Prompt: Your answer should be the lines below from the one holding "Task: Click the Acceptable Values heading" through the one holding "Screen dimensions: 357x226", copied exactly and with nothing else.

Supplied material:
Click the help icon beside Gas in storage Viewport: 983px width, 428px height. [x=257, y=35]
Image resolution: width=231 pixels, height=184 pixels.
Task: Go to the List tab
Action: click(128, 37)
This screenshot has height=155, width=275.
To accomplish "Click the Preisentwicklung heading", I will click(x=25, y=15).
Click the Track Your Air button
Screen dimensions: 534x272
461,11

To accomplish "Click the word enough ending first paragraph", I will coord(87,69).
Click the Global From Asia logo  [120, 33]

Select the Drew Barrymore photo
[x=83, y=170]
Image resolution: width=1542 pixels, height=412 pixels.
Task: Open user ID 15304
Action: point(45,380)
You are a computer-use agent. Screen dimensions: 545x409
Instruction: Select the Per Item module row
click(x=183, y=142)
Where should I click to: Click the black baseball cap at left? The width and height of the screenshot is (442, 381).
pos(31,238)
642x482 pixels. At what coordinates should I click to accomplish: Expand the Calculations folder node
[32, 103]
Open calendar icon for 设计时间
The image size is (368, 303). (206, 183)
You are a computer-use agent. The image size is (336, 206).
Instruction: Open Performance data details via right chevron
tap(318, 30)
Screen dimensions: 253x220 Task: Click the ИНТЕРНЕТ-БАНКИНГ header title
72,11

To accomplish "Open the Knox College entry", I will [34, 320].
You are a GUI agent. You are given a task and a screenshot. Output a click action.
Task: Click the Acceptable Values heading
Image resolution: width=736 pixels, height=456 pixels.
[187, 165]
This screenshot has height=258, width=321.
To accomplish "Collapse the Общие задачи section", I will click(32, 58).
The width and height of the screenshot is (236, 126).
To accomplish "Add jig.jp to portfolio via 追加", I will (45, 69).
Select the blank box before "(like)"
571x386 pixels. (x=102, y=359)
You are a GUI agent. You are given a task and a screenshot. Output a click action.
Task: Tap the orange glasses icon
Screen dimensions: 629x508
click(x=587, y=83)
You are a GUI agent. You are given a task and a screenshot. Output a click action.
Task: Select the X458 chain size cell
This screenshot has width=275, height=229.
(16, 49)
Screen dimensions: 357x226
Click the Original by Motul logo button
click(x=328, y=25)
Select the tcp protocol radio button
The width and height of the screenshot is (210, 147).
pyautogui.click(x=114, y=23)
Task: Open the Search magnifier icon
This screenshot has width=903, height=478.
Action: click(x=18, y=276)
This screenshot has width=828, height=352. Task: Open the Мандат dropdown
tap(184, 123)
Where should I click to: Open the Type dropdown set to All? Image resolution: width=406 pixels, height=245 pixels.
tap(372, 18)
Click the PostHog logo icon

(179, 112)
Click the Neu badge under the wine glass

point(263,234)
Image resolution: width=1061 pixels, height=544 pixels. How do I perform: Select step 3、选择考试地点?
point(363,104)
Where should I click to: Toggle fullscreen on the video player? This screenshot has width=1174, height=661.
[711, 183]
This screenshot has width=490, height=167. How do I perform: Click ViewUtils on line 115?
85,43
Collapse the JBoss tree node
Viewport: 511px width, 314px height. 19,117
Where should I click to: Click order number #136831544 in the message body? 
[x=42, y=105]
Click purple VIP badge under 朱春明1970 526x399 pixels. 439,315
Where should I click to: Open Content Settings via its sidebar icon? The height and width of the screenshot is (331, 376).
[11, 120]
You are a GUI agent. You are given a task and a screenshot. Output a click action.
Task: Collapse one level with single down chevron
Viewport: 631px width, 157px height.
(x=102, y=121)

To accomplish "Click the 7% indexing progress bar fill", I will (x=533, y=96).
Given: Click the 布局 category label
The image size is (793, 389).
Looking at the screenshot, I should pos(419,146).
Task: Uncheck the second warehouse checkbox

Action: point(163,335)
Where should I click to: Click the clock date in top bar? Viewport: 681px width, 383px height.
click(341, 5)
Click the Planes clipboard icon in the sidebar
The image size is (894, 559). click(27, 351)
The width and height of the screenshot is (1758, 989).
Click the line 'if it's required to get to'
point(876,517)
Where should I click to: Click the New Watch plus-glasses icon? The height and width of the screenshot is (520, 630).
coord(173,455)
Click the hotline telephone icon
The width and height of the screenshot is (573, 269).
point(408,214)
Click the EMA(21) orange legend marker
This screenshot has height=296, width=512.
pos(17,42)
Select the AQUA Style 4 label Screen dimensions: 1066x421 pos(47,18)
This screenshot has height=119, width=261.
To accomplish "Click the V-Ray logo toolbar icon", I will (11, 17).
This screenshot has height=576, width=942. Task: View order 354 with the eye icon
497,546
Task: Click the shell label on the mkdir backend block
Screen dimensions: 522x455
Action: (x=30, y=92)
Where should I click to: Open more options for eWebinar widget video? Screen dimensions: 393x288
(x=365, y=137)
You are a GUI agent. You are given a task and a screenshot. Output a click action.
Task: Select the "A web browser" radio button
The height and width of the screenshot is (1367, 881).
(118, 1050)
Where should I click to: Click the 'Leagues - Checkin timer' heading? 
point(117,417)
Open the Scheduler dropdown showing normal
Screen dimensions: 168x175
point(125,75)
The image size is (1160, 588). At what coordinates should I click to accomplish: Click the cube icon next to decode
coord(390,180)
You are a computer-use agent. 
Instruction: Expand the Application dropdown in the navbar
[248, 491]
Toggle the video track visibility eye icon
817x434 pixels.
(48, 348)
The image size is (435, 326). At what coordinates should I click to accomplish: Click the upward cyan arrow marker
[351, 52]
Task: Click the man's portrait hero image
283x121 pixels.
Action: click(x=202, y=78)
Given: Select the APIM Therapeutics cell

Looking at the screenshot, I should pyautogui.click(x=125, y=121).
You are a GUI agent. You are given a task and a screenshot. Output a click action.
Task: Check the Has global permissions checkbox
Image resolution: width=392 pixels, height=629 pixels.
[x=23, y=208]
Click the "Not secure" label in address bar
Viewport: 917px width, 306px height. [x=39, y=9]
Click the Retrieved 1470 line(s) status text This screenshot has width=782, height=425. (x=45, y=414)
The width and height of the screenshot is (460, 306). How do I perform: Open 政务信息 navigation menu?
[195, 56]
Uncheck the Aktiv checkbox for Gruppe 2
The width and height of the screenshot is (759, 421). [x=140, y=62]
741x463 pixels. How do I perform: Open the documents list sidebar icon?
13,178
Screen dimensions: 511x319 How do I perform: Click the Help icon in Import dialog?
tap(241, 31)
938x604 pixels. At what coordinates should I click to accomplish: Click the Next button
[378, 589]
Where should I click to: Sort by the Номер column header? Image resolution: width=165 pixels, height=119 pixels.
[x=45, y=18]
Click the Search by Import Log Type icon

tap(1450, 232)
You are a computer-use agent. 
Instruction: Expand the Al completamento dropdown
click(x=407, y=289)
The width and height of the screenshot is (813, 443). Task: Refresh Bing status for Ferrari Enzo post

Exercise output:
Task: Click the Acceptable Values heading
Image resolution: width=736 pixels, height=456 pixels.
[187, 165]
This screenshot has height=258, width=321.
To accomplish "Collapse the Общие задачи section", I will click(32, 58).
The width and height of the screenshot is (236, 126).
To accomplish "Add jig.jp to portfolio via 追加", I will (45, 69).
Select the blank box before "(like)"
571x386 pixels. (x=102, y=359)
You are a GUI agent. You are given a task and a screenshot. Output a click action.
Task: Tap the orange glasses icon
Screen dimensions: 629x508
click(x=587, y=83)
You are a GUI agent. You are given a task and a screenshot. Output a click action.
Task: Select the X458 chain size cell
This screenshot has width=275, height=229.
(16, 49)
Screen dimensions: 357x226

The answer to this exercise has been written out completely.